Above is how ML has helped to shape my life along with my mobile and laptop experiences already, but how does this link to the company I work for? Well, Arm recently launched a brand-new suite of premium IP designed to make mobile devices ready for future innovations around emerging use cases, which includes ML as one of the top priority areas. The new Arm Cortex-A76 delivers 4x compute performance improvements for ML at the edge, leading to responsive and secure experiences on PCs and mobile.
Enabling devices to have the capability and flexibility to perform at the edge - within the device and not sending data to the cloud - is important, as the world does not have the bandwidth or financial resources to cope with the vast amount of data that cloud-based ML requires. As Jem Davies, the GM of Arm's ML division, wrote earlier this year at the launch of Project Trillium, Arm's heterogeneous ML compute platform, Google has realized that if every Android device in the world performed three minutes of voice recognition each day, the company would need twice as much computing power to cope. In other words, its computing infrastructure would have to double in size.
ML at the edge also improves the latency of the device and eases security concerns. Tasks on mobile devices are often completed at slower speeds if they constantly need to interact with the cloud. Consumers, including myself (but I am admittedly very impatient), demand a seamless experience on mobile, so they are unlikely to accept any latency issues when performing tasks that require ML processing in the cloud. Moreover, the cloud is more vulnerable to security threats than a device, especially if data is continually being shifted back and forth. Users are also far more comfortable with their data being on their device than in the cloud due to privacy and security concerns.
Currently, there are plenty of examples where ML is being used every day that go far beyond my own daily encounters. However, we are still only scratching the surface of its true potential. That's why devices need a scalable IP that is flexible enough to allow OEMs to develop a range of devices that can fulfil this huge potential in the future. We still don't yet know the full potential of ML on devices in the future, but it promises to be very exciting.

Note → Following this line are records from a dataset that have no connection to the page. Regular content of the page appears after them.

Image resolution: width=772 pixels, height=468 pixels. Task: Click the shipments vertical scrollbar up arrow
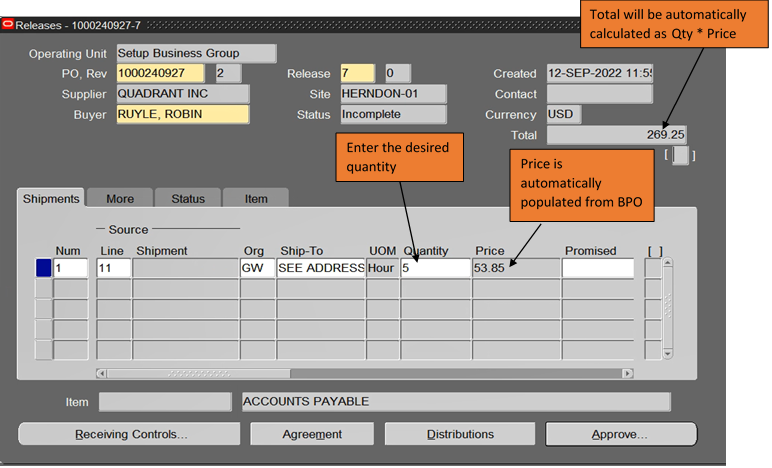668,264
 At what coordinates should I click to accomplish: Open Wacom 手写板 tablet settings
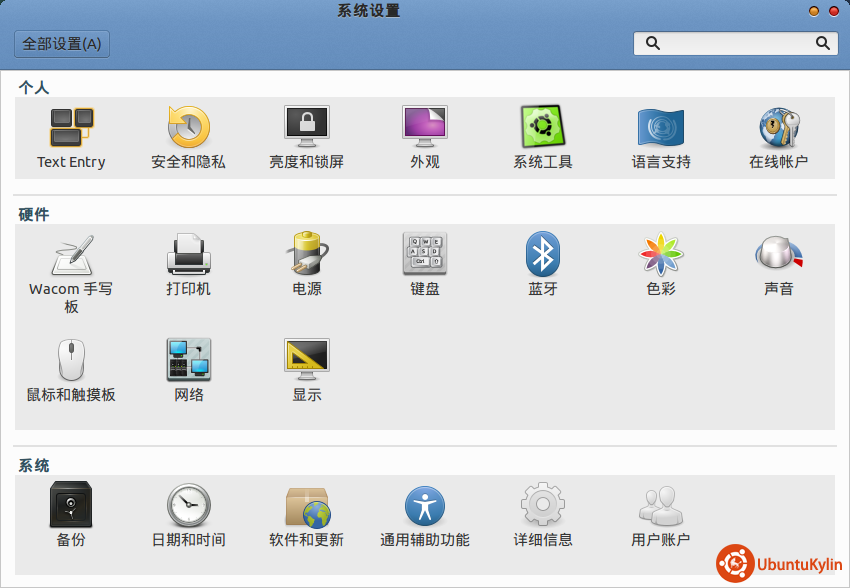[x=71, y=256]
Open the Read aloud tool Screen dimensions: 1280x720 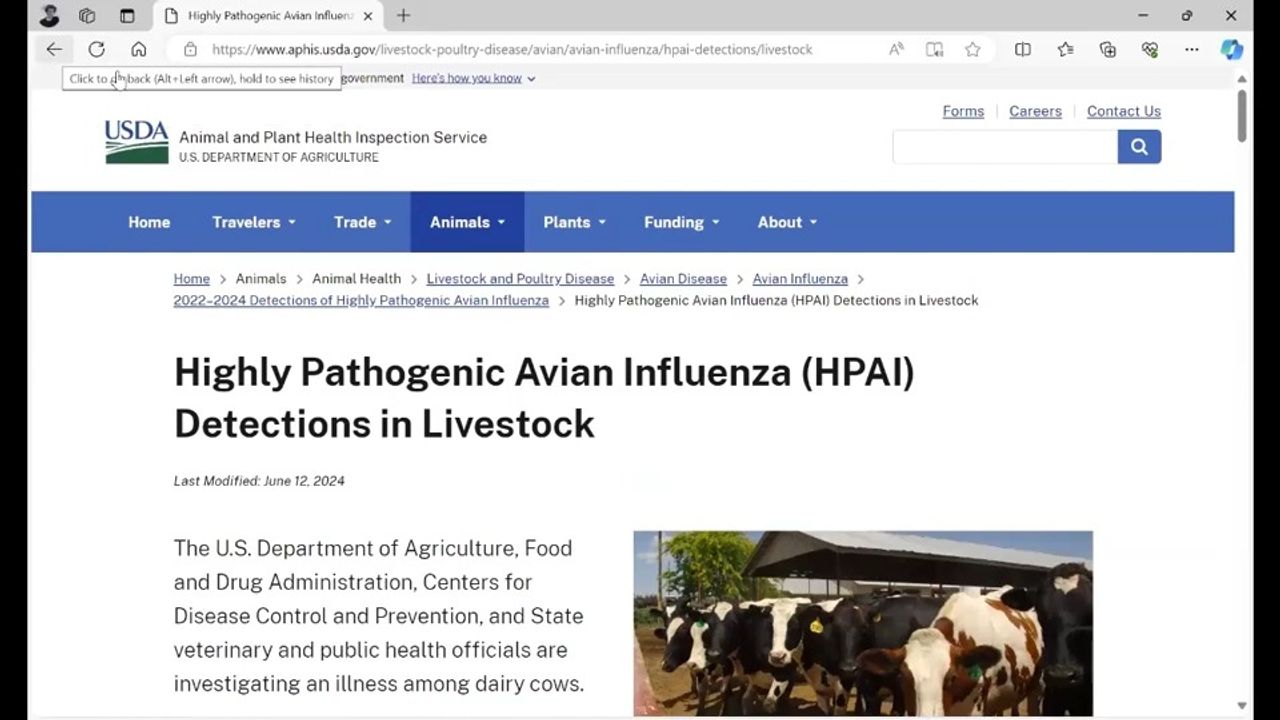(x=896, y=49)
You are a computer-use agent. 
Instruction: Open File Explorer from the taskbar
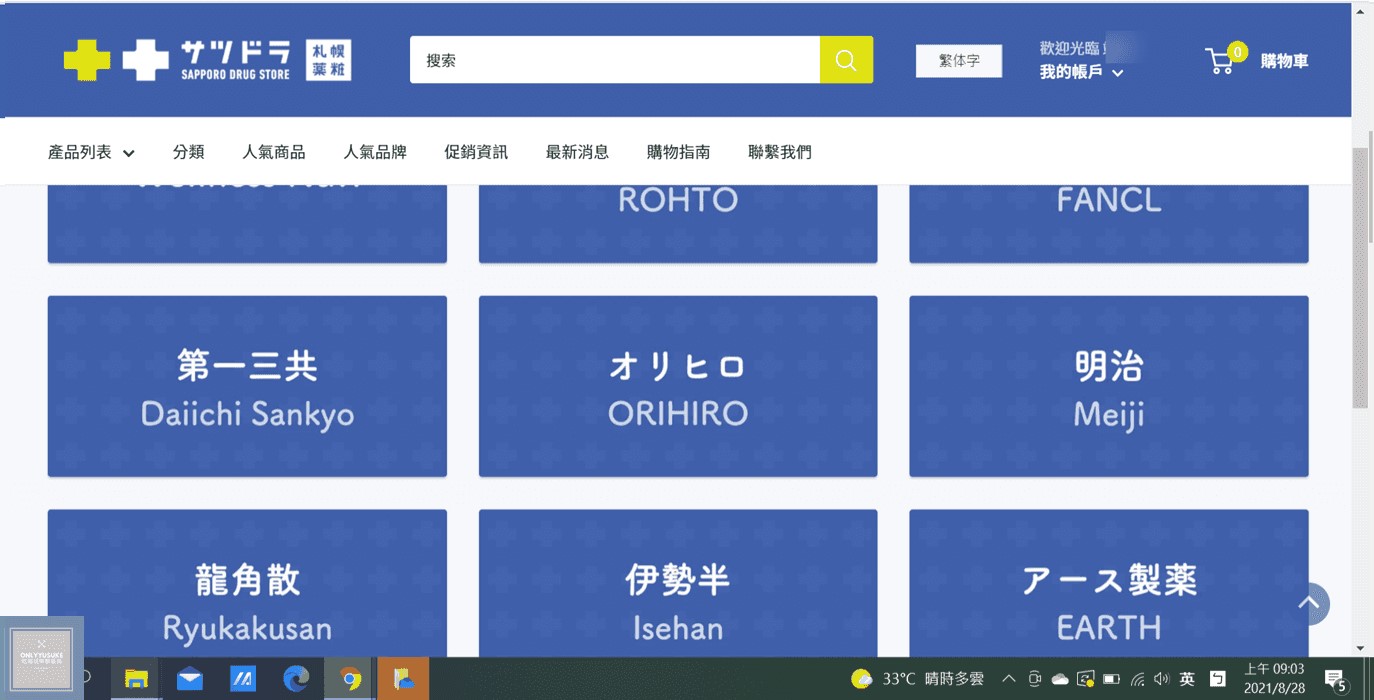(x=136, y=679)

Learn more about Project Trillium and how it's enabling a new era of ultra-efficient ML inference.
Thanks Jack for this blog! Very nicely explained relevant ML use cases we can find in our everyday life. We can expect this list to increase substantially in the coming years. For example, when attending SIGGRAPH 2018 last August I was surprised by the large number of talks and posters devoted to ML applications to graphics. No doubts ML will change the way we do computing.